I've been told that everything gets easier the longer it goes on, and that it becomes more rewarding, and happier, but at the moment...I'm dropping a kg a day in body weight, can't face the prospect of returning to work, but I'm panicked because I'm not at work...I'm putting all of my energy into holding myself together for the sake of my wife and child. The only problem is that it's killing me.

Hey mate, got an 8 week old so it's still fresh in my head what it is like in the early days when bub gets home. Our's wasn't planned but it was a happy shock for both of us.

Well coming up to the birth, I had the same worries with most centred around money/cash flow. Infact I had more reason to worry then anyone else, as 2 months months before the birth I was made redundant from my mining job with 45k worth of debt for a Maloo I could only get 35k for (cheap ass dealers). I was lucky enough I prepared for that been a posibility in the mining game and had consumer loan insurance and that instantly cleared the loan. But that still left me with the cash flow problems which wern't an issue until just after bub was born because we had a bit saved for the one income scenario. But I still stressed day and night and lost sleep over it so know exactly where your coming from.

My first piece of advice, if your missus isn't going back to work anytime soon look into income protection insurance. With one income and a family to support, if you get injured or sick and can't work for a while that $5 a week will litterally be a life saver. Plus it will help relieve your finance anxiety knowing if worst comes to worst your all good in the money department, might pay to look around for a policy that covers stress leave or compassionate leave. I'm no longer in the mining game and yeah the money is no longer disposable but we scrape through comfortably with enough money to go to the movies or video store or just spend time relaxing while bub sleeps.

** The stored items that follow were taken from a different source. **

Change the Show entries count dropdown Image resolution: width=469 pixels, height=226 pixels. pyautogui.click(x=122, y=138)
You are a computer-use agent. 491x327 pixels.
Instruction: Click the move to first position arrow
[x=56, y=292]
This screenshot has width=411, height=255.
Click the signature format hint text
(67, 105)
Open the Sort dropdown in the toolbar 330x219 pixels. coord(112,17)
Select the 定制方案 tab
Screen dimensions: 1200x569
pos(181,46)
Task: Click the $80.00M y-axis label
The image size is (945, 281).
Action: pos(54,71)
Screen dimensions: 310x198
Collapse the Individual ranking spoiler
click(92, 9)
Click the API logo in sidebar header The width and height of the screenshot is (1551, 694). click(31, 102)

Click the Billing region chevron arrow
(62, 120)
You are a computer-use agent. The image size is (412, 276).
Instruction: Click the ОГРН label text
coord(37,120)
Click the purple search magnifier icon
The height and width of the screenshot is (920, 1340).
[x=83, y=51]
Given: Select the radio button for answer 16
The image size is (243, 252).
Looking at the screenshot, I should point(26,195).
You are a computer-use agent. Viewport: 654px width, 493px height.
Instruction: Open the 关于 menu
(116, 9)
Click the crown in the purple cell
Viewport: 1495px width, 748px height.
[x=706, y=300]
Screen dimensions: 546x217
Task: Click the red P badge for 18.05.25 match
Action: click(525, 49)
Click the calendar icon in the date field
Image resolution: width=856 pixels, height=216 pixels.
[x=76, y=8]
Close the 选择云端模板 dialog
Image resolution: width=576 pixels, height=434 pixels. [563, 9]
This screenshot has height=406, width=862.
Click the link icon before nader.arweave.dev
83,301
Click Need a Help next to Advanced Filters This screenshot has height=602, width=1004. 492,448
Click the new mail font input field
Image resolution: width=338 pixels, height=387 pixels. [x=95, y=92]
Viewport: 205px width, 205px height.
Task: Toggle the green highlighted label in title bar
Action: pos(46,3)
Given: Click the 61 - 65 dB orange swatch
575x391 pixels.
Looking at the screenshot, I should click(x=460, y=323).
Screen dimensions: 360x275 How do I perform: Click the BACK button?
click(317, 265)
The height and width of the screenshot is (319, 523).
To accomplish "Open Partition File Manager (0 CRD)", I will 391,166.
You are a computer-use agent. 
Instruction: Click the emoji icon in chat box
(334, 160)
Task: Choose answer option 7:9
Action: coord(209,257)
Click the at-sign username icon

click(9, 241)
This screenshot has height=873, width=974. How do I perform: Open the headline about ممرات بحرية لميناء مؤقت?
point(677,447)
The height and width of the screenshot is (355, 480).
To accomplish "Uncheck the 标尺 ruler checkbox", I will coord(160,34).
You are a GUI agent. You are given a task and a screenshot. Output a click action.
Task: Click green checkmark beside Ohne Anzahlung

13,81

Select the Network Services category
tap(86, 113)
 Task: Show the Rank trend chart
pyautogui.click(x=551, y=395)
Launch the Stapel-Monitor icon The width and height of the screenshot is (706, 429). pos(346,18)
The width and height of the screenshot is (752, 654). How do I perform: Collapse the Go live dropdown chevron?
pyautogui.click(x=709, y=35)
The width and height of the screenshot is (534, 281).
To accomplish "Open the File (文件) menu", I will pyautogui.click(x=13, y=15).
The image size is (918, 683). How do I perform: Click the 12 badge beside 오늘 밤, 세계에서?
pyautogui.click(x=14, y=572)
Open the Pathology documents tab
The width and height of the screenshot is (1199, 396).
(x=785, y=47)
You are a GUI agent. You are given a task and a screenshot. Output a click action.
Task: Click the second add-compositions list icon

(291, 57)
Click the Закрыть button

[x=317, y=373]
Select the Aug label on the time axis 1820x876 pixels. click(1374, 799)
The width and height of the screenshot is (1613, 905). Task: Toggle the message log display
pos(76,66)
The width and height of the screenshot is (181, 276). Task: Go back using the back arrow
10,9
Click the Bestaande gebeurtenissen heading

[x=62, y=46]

My second and final piece of advice is what everyone is saying. Relax and enjoy. Everything will work its self out as it did in my case. Utilise family and friends who can watch bub for a few hours to spend time with your wife. Time your dinners to co-incide with bubs sleeping patterns so you can sit down and have an undisturbed meal because when you go back to work your really going to need a proper diet to get through the day on less sleep then usual. Don't drink caffeine, so you can easily get some sleep as soon as bub dozes off.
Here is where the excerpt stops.